■ **Extracted text**
Transcriptionally active and differentially regulated genes in B. pseudomallei 1026b in vivo.

2017-01-12T17:38:11Z (GMT) by Jason E. Cummings Richard A. Slayden

Transcriptionally active open reading frames were categorized into different metabolic function groups based on cluster of orthologous groups (COG) annotation assignments and distribution of hypothetical and annotated genes indicated on each chromosome. Transcriptionally active genes during in vitro and in vivo treatment (A) and distribution of annotated and hypothetical genes encoded on each chromosome (B). Unique transcriptionally active genes in vitro (C) and distribution of annotated and hypothetical genes encoded on each chromosome (D). Differentially regulated genes during in vitro treatment (E) and distribution of annotated and hypothetical genes encoded on each chromosome (F). Unique transcriptionally active genes during in vivo growth (G) and distribution of annotated and hypothetical genes encoded on each chromosome (H). Differentially regulated genes during in vivo treatment (I) and distribution of annotated and hypothetical genes encoded on each chromosome (J). COG groups: D, cell division and chromosome partitioning; M, cell envelope biogenesis/outer membrane; N, cell motility and secretion; O, posttranslational modification/protein turnover/chaperons; T, signal transduction mechanisms; U, intracellular trafficking and secretion; V, defense mechanisms; J, translation/ribosomal structure and biogenesis; K, transcription; L, DNA replication/recombination/repair; E, amino acid transport and metabolism; C, energy production and conversion; F, nucleotide transport and metabolism; G, carbohydrate transport and metabolism; H, coenzyme metabolism; I, lipid metabolism; P, inorganic ion transport and metabolism; Q, secondary metabolites biosynthesis/transport and catabolism; Hyp, and poorly characterized.

■ **Data provided**
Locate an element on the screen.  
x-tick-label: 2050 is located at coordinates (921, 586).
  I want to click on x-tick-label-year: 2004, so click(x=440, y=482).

■ **Task objective**
In the caption on transcriptionally active genes in B. pseudomallei 1026b, which COG group letter stands for defense mechanisms?

■ **Completed exercise**
V